• _Problem description_: Each record beneath this sentence is to be transcribed exactly as it reads.

• _Dataset entries_:
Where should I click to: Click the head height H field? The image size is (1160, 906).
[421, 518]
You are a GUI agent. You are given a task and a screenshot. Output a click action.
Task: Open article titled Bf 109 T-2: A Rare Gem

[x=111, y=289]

• _Task output_:
Where should I click to: Click the head height H field? The image size is (1160, 906).
[421, 518]
You are a GUI agent. You are given a task and a screenshot. Output a click action.
Task: Open article titled Bf 109 T-2: A Rare Gem

[x=111, y=289]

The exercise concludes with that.